The pokeball, for that was undoubtedly what the anomalous device was, managed to miraculously hit. The little white button on the front reached through the spokes, exactly, and barely touched the penguin. Well, at least that part was merely improbable instead of impossible.
Despite the impossible, correction, improbable hit, the ball didn't split open. No red energy poured from the device to engulf the aforementioned bird. The ball did, however, bounce backwards and fly straight into the kid's hand. It's a good thing I already doubted my sanity. The level of improbability was growing towards something out of
Hitchhiker's Guide
. I certainly didn't need my outer garments jumping exactly two feet to my left without me.
"Shoot! I knew it was too good to be true." He turned back to look at me. "You sure he's not yours? The pokeball only returns to your hand if someone already owns it." At this point, I wasn't sure of anything. This was my delusion, so it was entirely possible he was my pokemon. Meanwhile, the penguin was doing a great Attica impression, it's flippers curled around the spokes of my bike. I wasn't going anywhere yet.

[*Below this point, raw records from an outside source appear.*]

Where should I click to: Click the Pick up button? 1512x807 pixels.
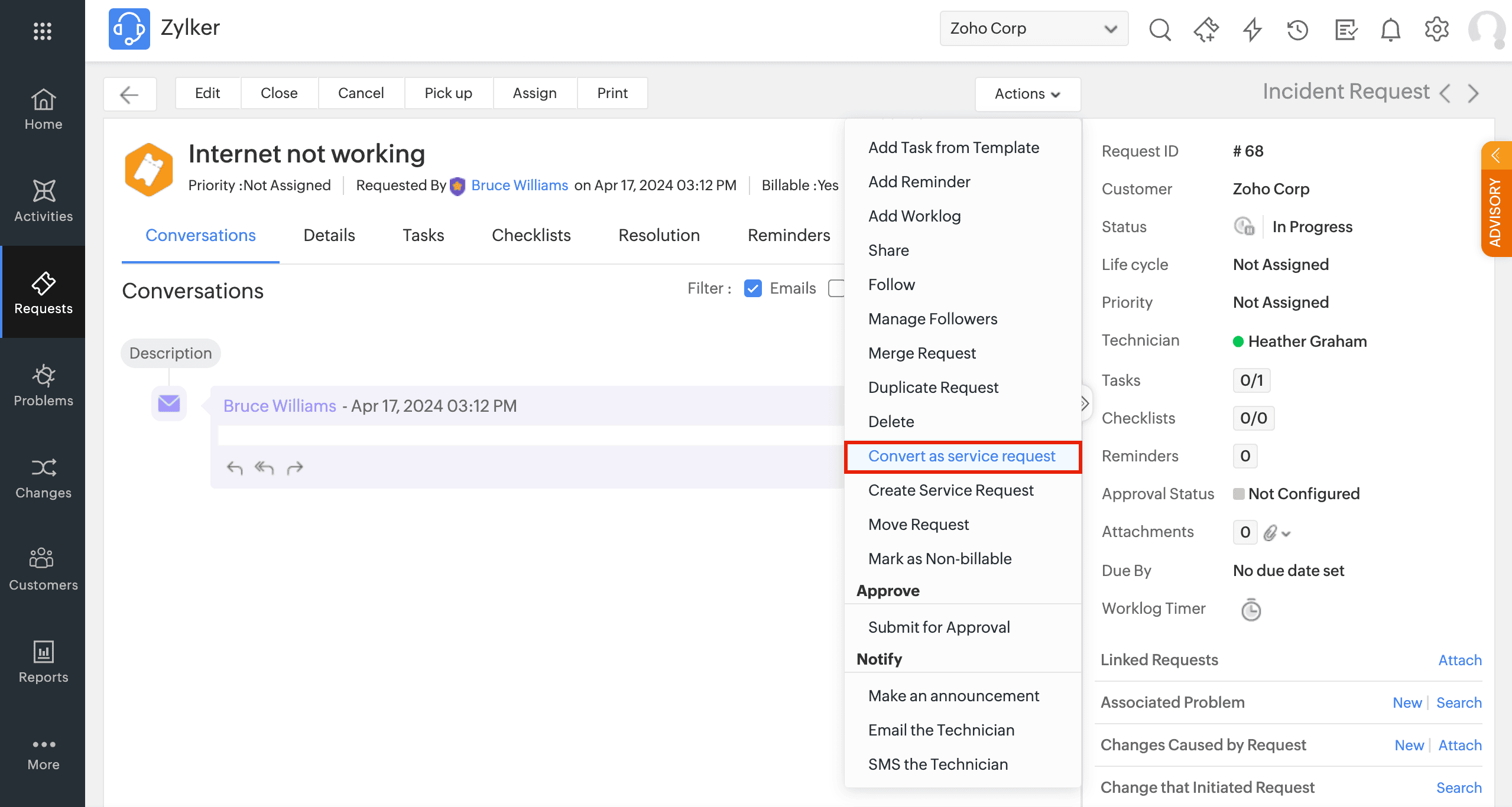click(448, 93)
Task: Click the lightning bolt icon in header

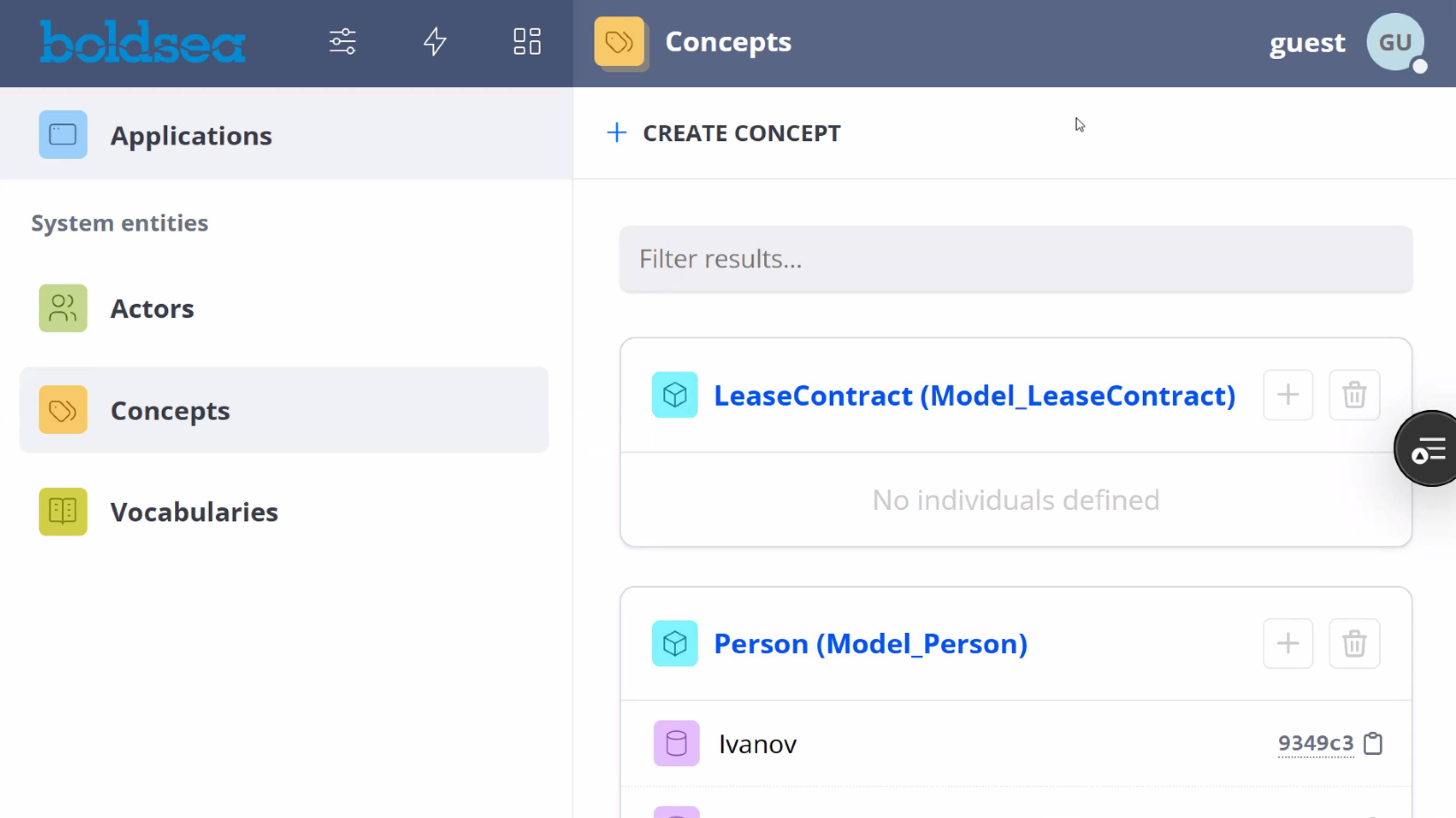Action: click(435, 42)
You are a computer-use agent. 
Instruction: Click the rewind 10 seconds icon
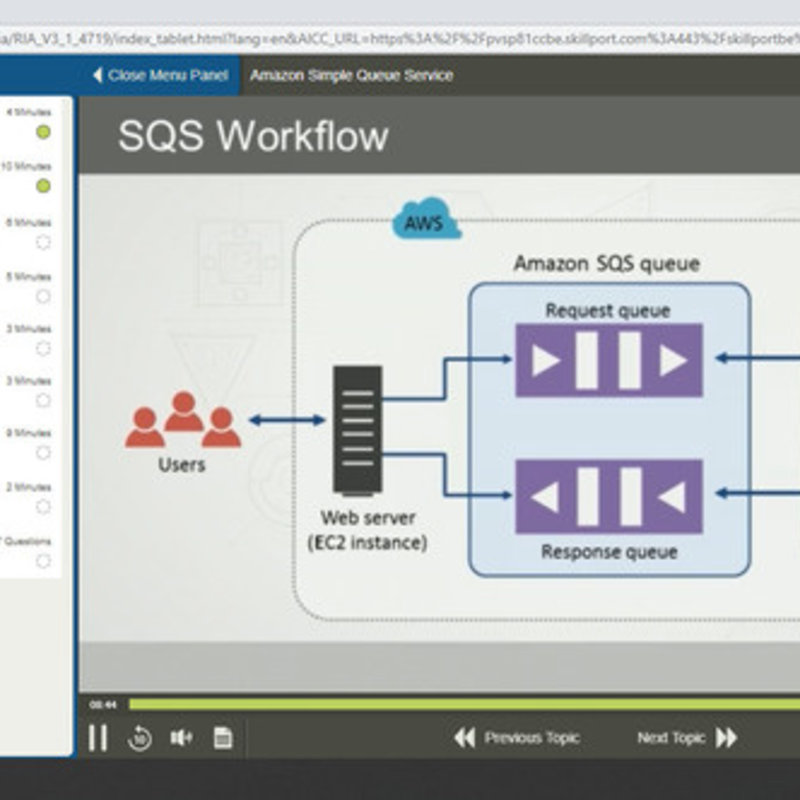click(x=140, y=738)
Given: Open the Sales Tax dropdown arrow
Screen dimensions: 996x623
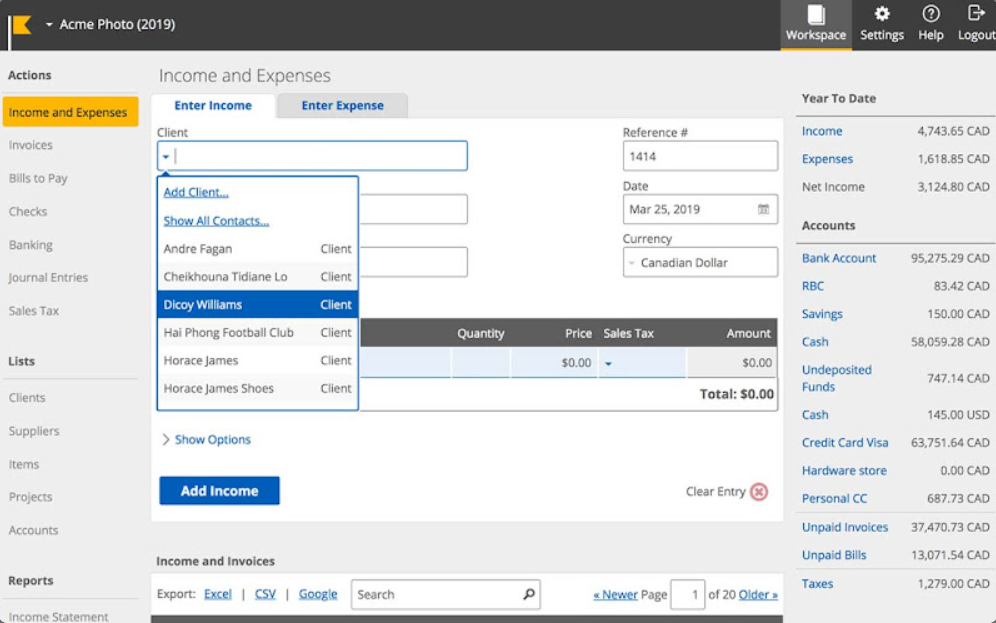Looking at the screenshot, I should [x=608, y=364].
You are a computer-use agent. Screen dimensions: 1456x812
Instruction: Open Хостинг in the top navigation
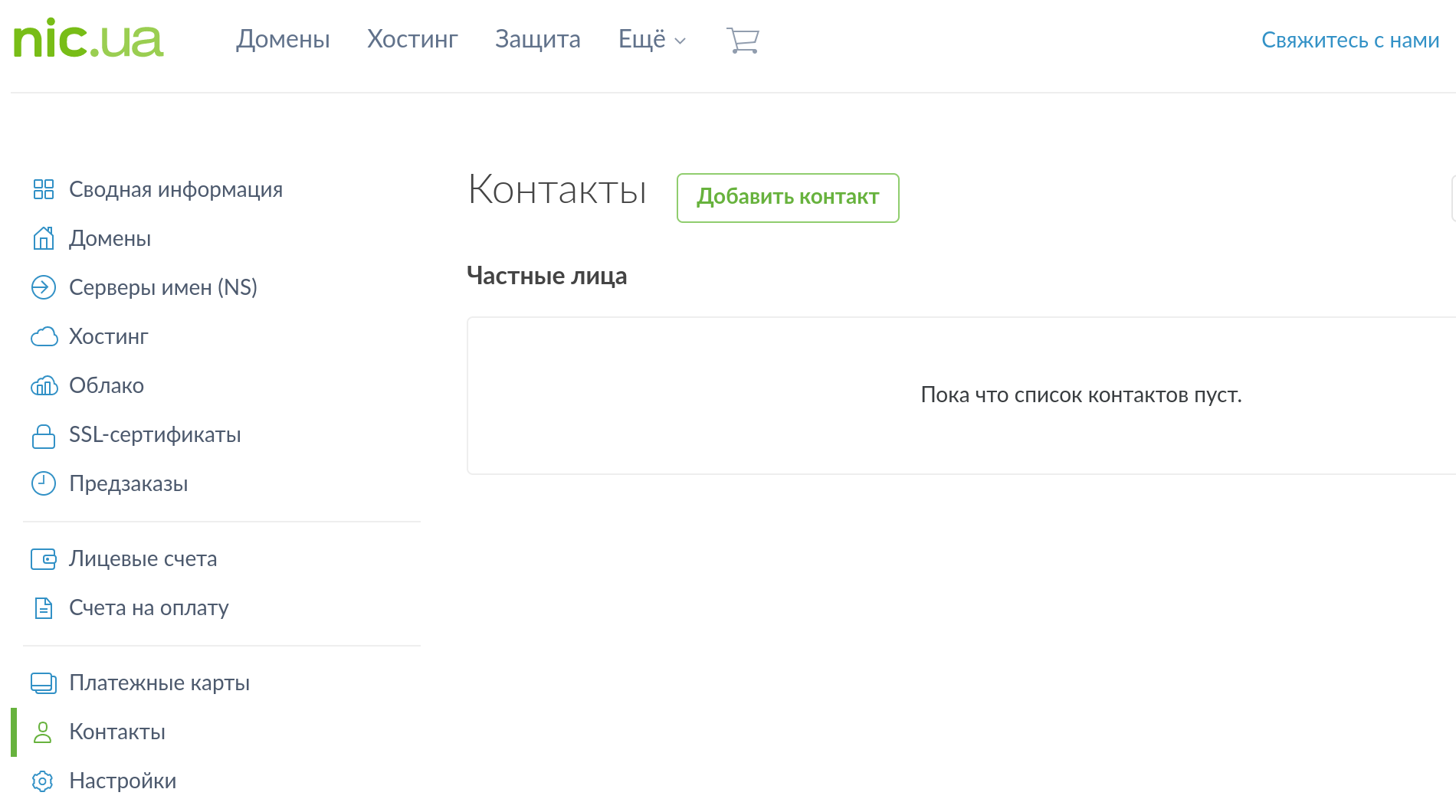click(x=412, y=39)
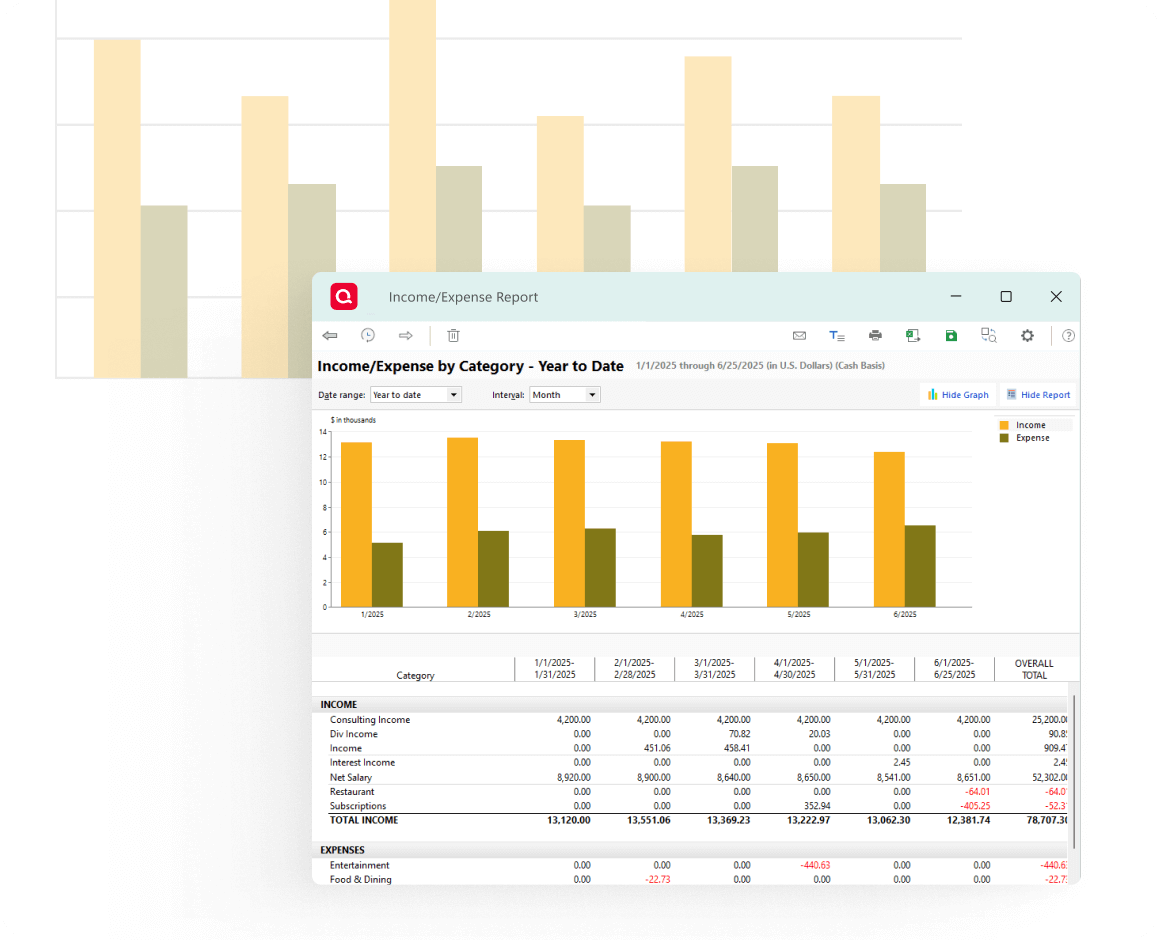Open the report history icon
Screen dimensions: 1160x940
pos(368,335)
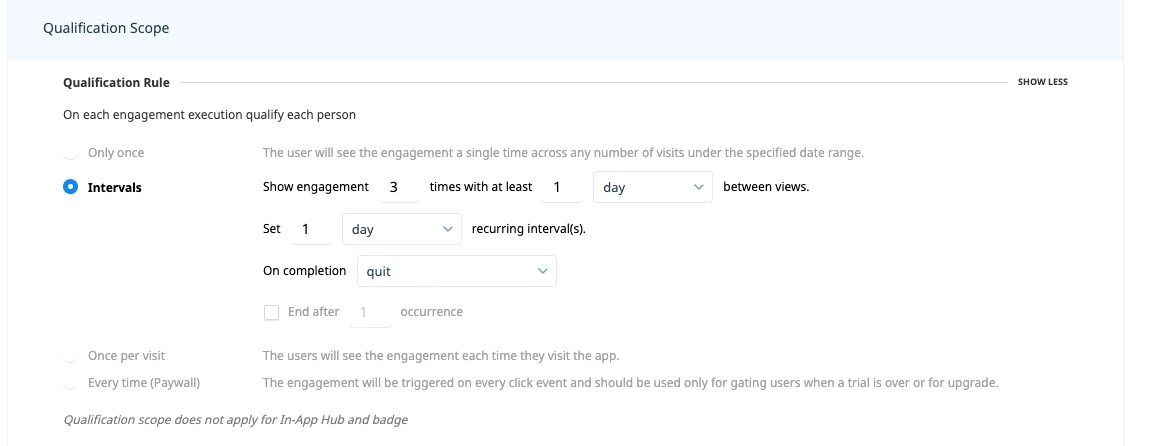Screen dimensions: 1169x446
Task: Enable the "End after" checkbox
Action: pyautogui.click(x=271, y=312)
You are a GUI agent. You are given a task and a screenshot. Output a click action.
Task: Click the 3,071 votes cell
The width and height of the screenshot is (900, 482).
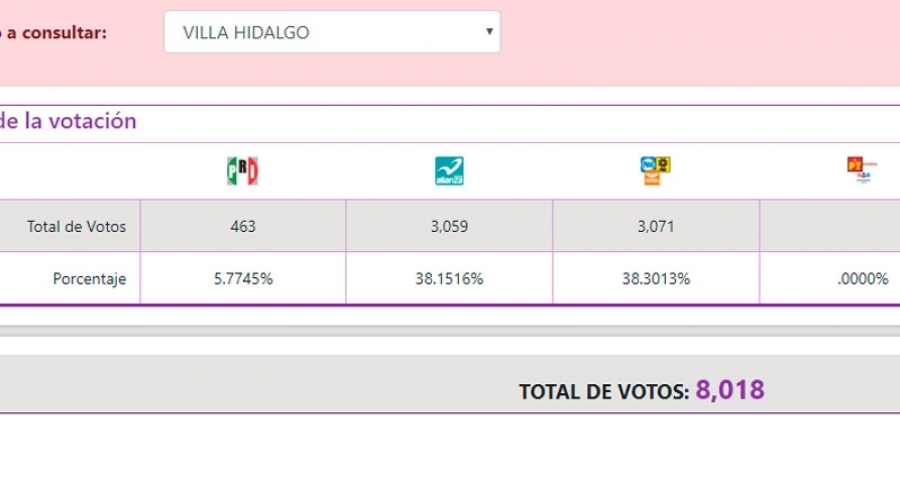pyautogui.click(x=655, y=226)
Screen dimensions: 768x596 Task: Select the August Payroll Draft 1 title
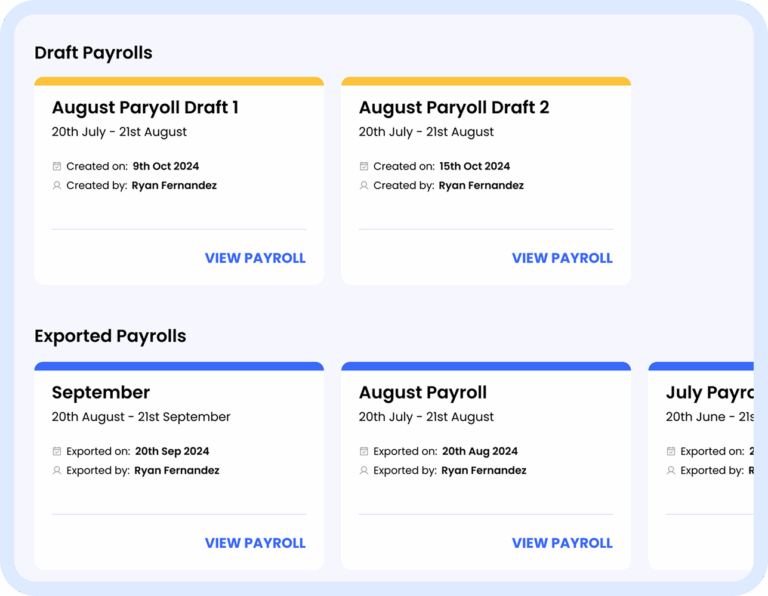point(145,107)
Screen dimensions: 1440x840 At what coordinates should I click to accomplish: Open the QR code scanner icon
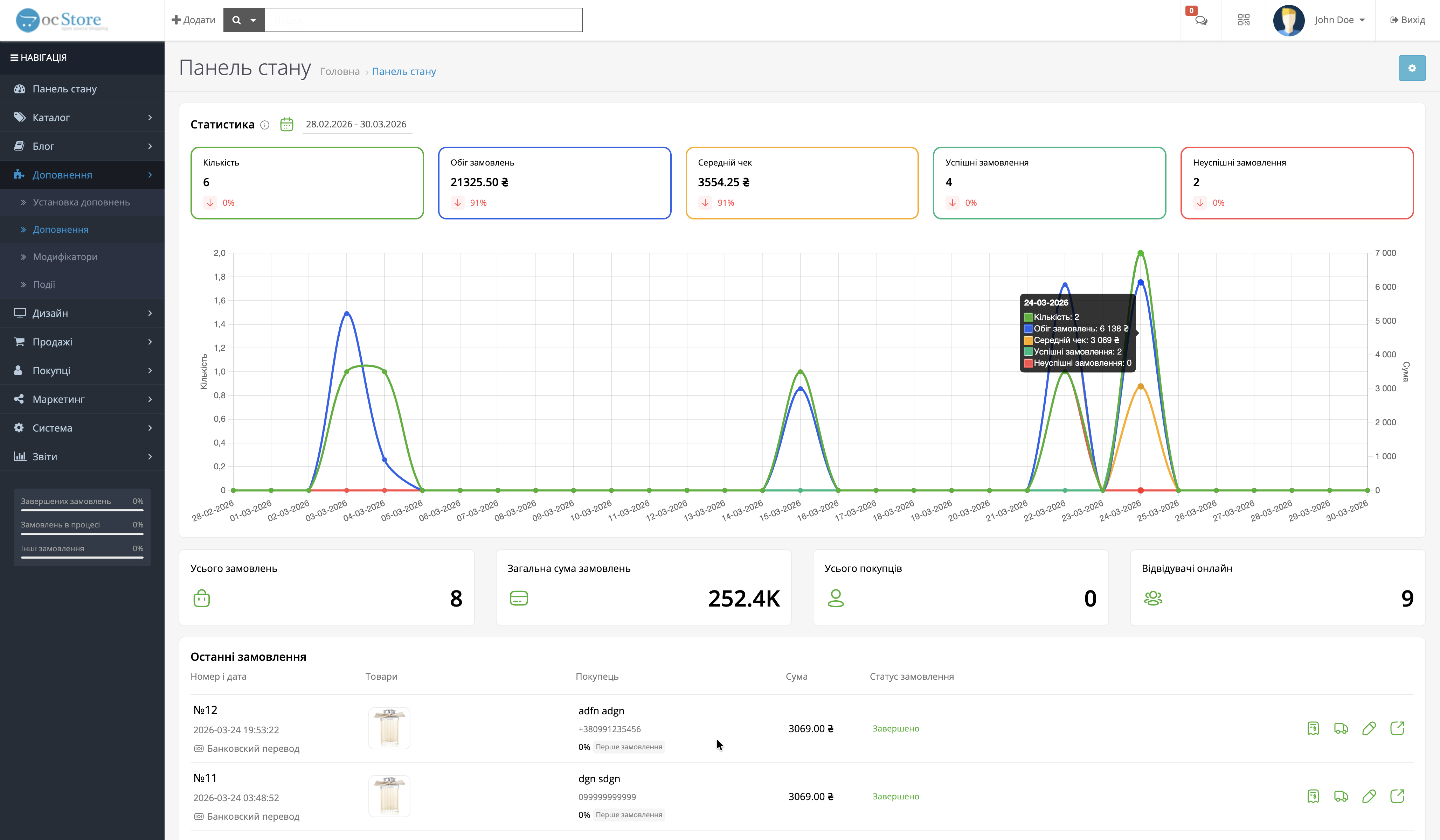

I turned back to the kid. "Look, if he was mine, I should have a pokegear and a pokeball to go with him. You see either?" I held open my trench-coat to show him my belt. Yeah, ninety degrees, I wear all black and a trench-coat. No one ever accused me of bouts of wisdom; smart, yes, wise, no. The cell-phone and multi-tool were where they belonged, with no additions. The kid stood, solemn faced, and pointed again, this time over my right shoulder. I turned. There, attached to my bike by the same improbable mechanics that kept them on a trainer's belt, come what may, was a pokegear and a single, small, pokeball. I shrugged and plucked the ball from its perch.
In order to use a pokeball, you must first get it to expand. I was new here, I hadn't the slightest idea how to do that. I rolled the marble-sized object around my fingers for a moment and oriented the little white stub so that it faced away from my hand. Let the thing slide into your palm and it suddenly grows. It's possible I did something more than that, but if so I have no friggin clue what I did. One moment I have a marble rolling across my palm and the next my hand was full.